### Directions
Write out the data that follows. Keep every character unchanged.

Dataset entries:
>>>>>
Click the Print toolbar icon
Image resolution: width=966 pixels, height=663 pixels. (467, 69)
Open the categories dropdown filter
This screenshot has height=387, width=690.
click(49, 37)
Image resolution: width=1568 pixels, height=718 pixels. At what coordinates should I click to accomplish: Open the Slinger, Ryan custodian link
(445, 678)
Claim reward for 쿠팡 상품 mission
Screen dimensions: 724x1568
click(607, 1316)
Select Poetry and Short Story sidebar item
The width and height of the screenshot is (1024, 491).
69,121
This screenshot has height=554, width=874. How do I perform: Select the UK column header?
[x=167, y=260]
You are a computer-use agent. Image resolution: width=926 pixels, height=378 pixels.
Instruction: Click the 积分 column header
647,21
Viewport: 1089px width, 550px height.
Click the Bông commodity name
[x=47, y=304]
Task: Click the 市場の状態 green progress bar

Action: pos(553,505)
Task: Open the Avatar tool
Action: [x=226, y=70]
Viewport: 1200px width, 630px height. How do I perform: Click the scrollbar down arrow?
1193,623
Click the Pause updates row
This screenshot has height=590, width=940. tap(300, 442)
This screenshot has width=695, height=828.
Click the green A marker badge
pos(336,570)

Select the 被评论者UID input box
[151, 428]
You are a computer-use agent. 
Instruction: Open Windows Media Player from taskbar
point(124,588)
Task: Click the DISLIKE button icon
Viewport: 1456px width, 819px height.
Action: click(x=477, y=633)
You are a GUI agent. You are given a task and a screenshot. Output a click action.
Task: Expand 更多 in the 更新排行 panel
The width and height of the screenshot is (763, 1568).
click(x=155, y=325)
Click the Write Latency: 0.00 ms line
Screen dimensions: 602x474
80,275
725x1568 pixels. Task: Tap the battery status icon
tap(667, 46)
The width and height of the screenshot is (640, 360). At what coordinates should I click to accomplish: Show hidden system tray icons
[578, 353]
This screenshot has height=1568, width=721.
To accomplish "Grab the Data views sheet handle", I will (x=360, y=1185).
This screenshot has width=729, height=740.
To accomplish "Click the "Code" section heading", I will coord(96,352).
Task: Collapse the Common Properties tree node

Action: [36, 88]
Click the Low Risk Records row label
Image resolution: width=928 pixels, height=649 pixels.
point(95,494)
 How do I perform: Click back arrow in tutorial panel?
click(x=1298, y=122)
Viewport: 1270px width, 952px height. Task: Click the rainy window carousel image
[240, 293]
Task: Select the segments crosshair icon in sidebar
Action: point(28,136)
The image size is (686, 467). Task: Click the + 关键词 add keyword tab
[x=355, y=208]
<<<<<
### Expected output
Click the Print toolbar icon
Image resolution: width=966 pixels, height=663 pixels. (467, 69)
Open the categories dropdown filter
This screenshot has height=387, width=690.
click(49, 37)
Image resolution: width=1568 pixels, height=718 pixels. At what coordinates should I click to accomplish: Open the Slinger, Ryan custodian link
(445, 678)
Claim reward for 쿠팡 상품 mission
Screen dimensions: 724x1568
click(607, 1316)
Select Poetry and Short Story sidebar item
The width and height of the screenshot is (1024, 491).
69,121
This screenshot has height=554, width=874. How do I perform: Select the UK column header?
[x=167, y=260]
You are a computer-use agent. Image resolution: width=926 pixels, height=378 pixels.
Instruction: Click the 积分 column header
647,21
Viewport: 1089px width, 550px height.
Click the Bông commodity name
[x=47, y=304]
Task: Click the 市場の状態 green progress bar

Action: pos(553,505)
Task: Open the Avatar tool
Action: [x=226, y=70]
Viewport: 1200px width, 630px height. How do I perform: Click the scrollbar down arrow?
1193,623
Click the Pause updates row
This screenshot has height=590, width=940. tap(300, 442)
This screenshot has width=695, height=828.
Click the green A marker badge
pos(336,570)

Select the 被评论者UID input box
[151, 428]
You are a computer-use agent. 
Instruction: Open Windows Media Player from taskbar
point(124,588)
Task: Click the DISLIKE button icon
Viewport: 1456px width, 819px height.
Action: click(x=477, y=633)
You are a GUI agent. You are given a task and a screenshot. Output a click action.
Task: Expand 更多 in the 更新排行 panel
The width and height of the screenshot is (763, 1568).
click(x=155, y=325)
Click the Write Latency: 0.00 ms line
Screen dimensions: 602x474
80,275
725x1568 pixels. Task: Tap the battery status icon
tap(667, 46)
The width and height of the screenshot is (640, 360). At what coordinates should I click to accomplish: Show hidden system tray icons
[578, 353]
This screenshot has height=1568, width=721.
To accomplish "Grab the Data views sheet handle", I will (x=360, y=1185).
This screenshot has width=729, height=740.
To accomplish "Click the "Code" section heading", I will coord(96,352).
Task: Collapse the Common Properties tree node

Action: [36, 88]
Click the Low Risk Records row label
Image resolution: width=928 pixels, height=649 pixels.
point(95,494)
 How do I perform: Click back arrow in tutorial panel?
click(x=1298, y=122)
Viewport: 1270px width, 952px height. Task: Click the rainy window carousel image
[240, 293]
Task: Select the segments crosshair icon in sidebar
Action: point(28,136)
The image size is (686, 467). Task: Click the + 关键词 add keyword tab
[x=355, y=208]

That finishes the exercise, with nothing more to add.